++++ GIVEN TEXT

Disorderly behaviour incidents

  1. The Explanatory Note states that Police have had to deal with rising numbers of drunk and disorderly teenagers since the drinking age was lowered in 1999. The Young People and Alcohol report finds that there has been an increase in the apprehension of minors (14 – 17 year olds) for disorderly behaviour, and convictions of 18 and 19 year olds continued to increase after the law change but had levelled off in 2002. Both of these trends reflect an increase over the same period for people of all ages for disorderly behaviour offences. Better law enforcement practices by the Police may have influenced these increases (eg: enforcing liquor bans etc).
  2. Therefore, it appears that while the occurrence of underage minors’ drinking continues to be problematic, it is difficult to assess whether 18 and 19 year olds are causing more problems than other legal drinkers 20 years of age and over. There is insufficient information available to the Ministry at this time to assess if 18 and 19 year olds pose more of a problem than other legal drinkers (20 years of age and over) or suffer more alcohol related harm, and, therefore, whether the proposed amendment is a proportionate response to this problem.

++++++++

REQUEST 1:
Rewrite the part of the records that opens with the line containing "Screen dimensions: 418x755" and closes at the end of the records, replacing "screenshot" with "screen image" and leaving everything else unchanged; omit the pictures.
REQUEST 2:
Write the next part of the passage on disorderly behavior and the drinking age, picking up after its final sentence.
The passage above and the records after it are separate material.

++++ ENTRIES SHOWN

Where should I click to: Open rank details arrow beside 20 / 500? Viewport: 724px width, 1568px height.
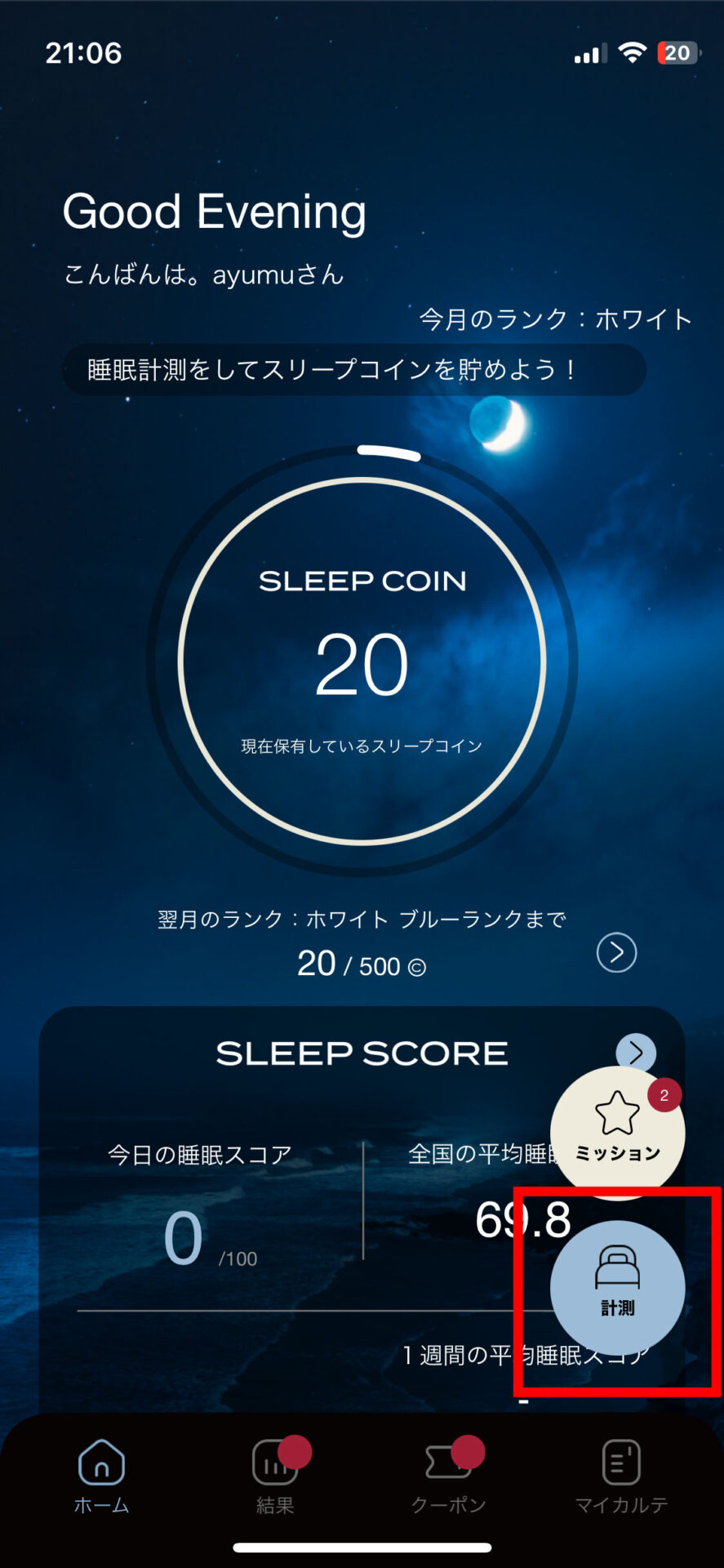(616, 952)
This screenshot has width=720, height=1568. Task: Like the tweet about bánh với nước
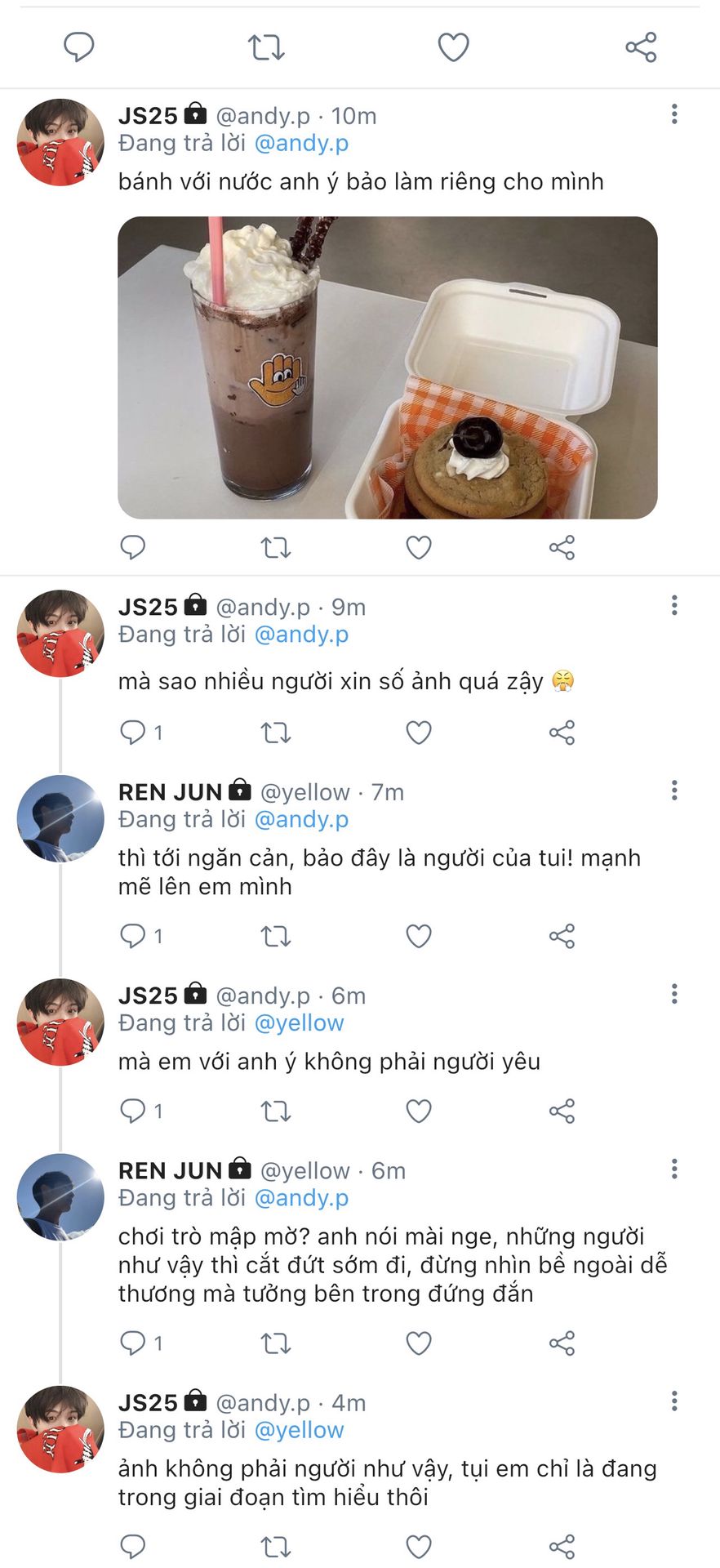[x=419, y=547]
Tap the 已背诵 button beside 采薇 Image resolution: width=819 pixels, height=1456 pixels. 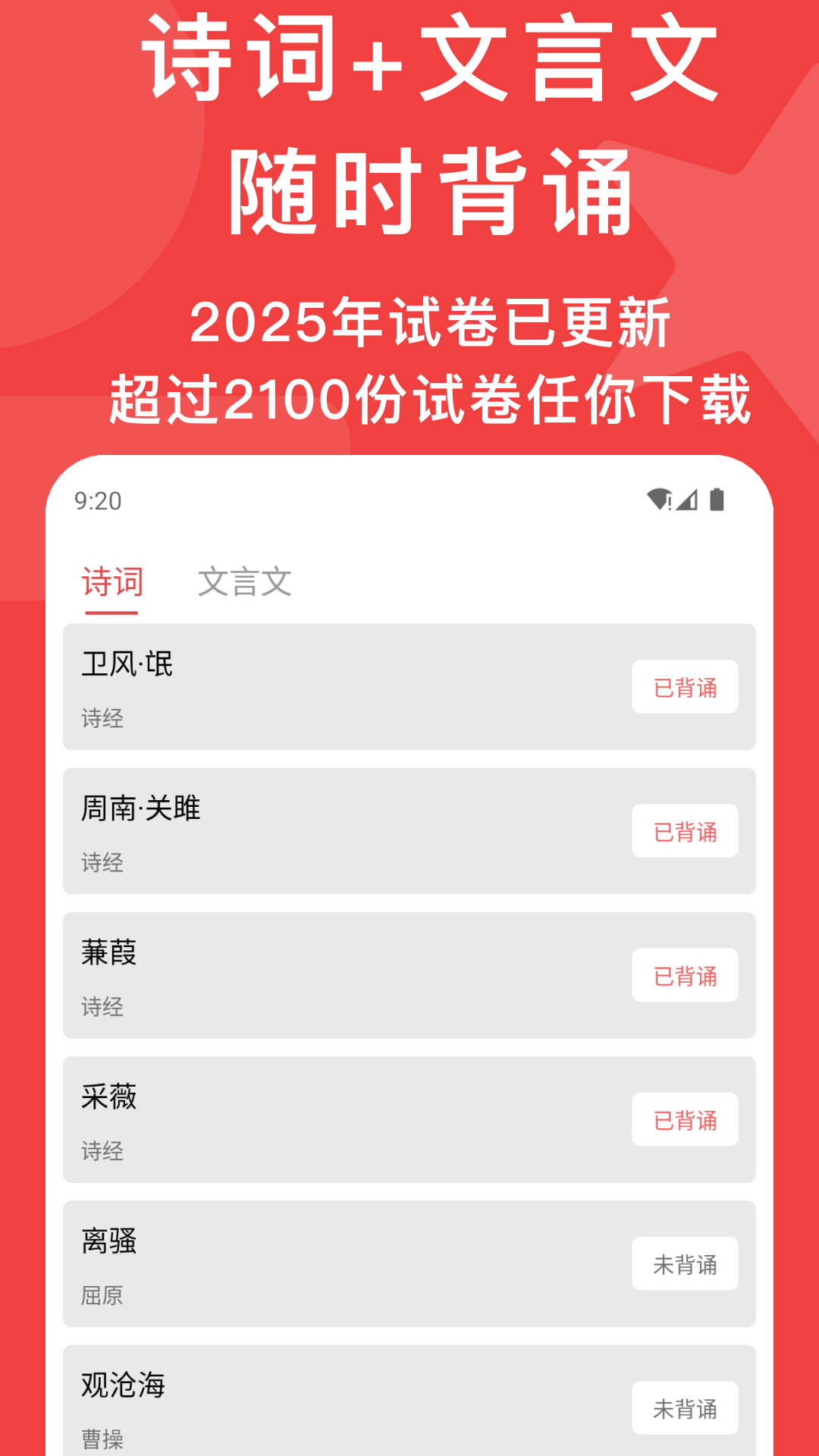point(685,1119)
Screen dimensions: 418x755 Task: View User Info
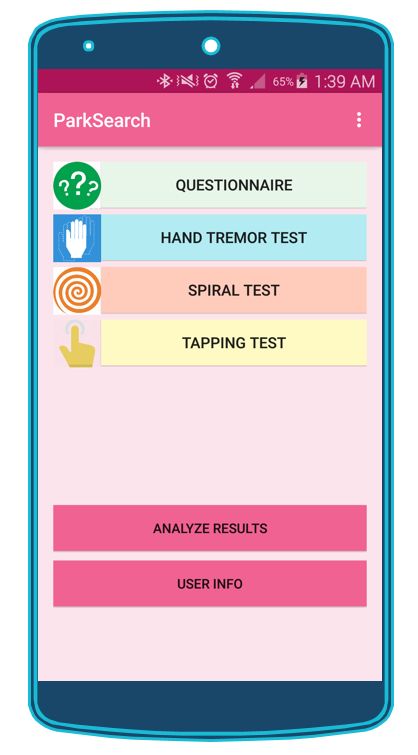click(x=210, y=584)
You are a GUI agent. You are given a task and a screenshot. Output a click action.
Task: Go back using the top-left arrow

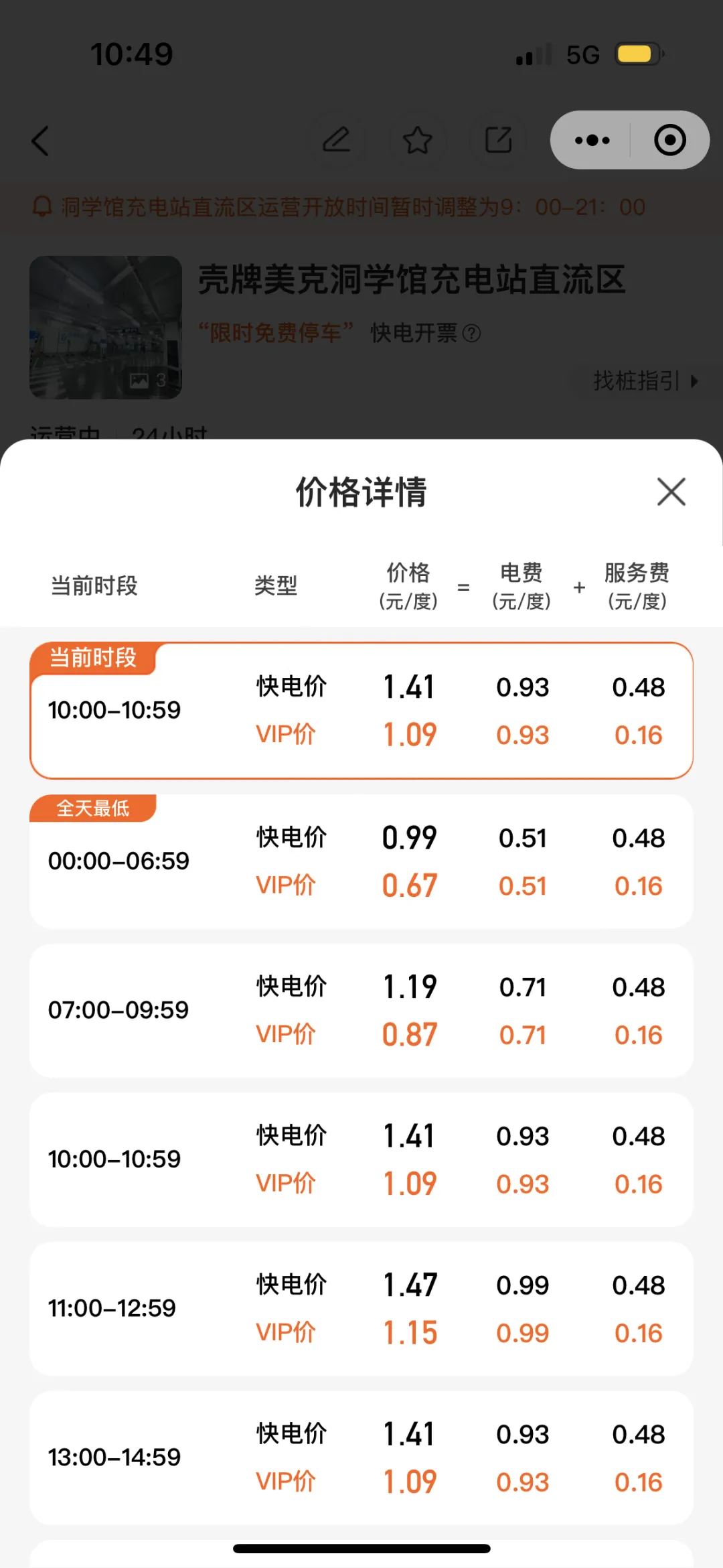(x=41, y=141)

++++++++

REPLY 1:
Screen dimensions: 418x755 Task: View User Info
click(x=210, y=584)
You are a GUI agent. You are given a task and a screen image. Output a click action.
Task: Go back using the top-left arrow

(x=41, y=141)

REPLY 2:
Teenage drivers and alcohol-related offending

  1. The Young People and Alcohol report observes, in relation to teenage drivers and alcohol-related offending that:
  2. In addition, studies in the United States have found that there is evidence that lowering the legal drinking age was associated with an increase in traffic crashes and traffic deaths among youths.[15] Further, two cases from the United States in 1998 and 2000 found that setting a minimum legal drinking age in such a way as to improve highway safety, as based on empirical evidence that the law saved lives, was not unconstitutional (i.e: unreasonable age discrimination).[16]
  3. Despite the percentage of crashes in which alcohol is recorded as a factor still being below the 1993 level, the indication in the Young People and Alcohol report of the increasing number of teenage drivers involved in crashes which had alcohol recorded as a factor since 2000 is of concern. Again, there is insufficient information available to the Ministry at this time to assess if 18 and 19 year olds pose more of a risk in traffic offending than other legal drinkers (20 years of age and over) and, therefore, whether the proposed amendment is a proportionate response to this problem. However, given the seriousness of the traffic related incidents and the risk and harm to not only to those drinking, but to other drivers, it is arguable that increasing the age limit may be a proportionate response to this problem.

Role of the Parliament and Complex Social Policy Issues

  1. The setting of a minimum legal drinking age, is a complex social policy issue that requires the careful assessment of many factors, including the consideration of the mixed picture of the findings from both domestic and international studies into the possible outcomes of lowering the minimum legal drinking age.
  2. In many jurisdictions, including Canada and the United Kingdom,[17] Courts have determined that a degree of deference to Parliament may be appropriate where the law involves complex social issues “in which reasonable legislators could disagree while still respecting the ... right”.[18] Of particular note are situations where the legislative choices include a law is designed to protect a vulnerable group, or where the law is premised on complex social-science evidence.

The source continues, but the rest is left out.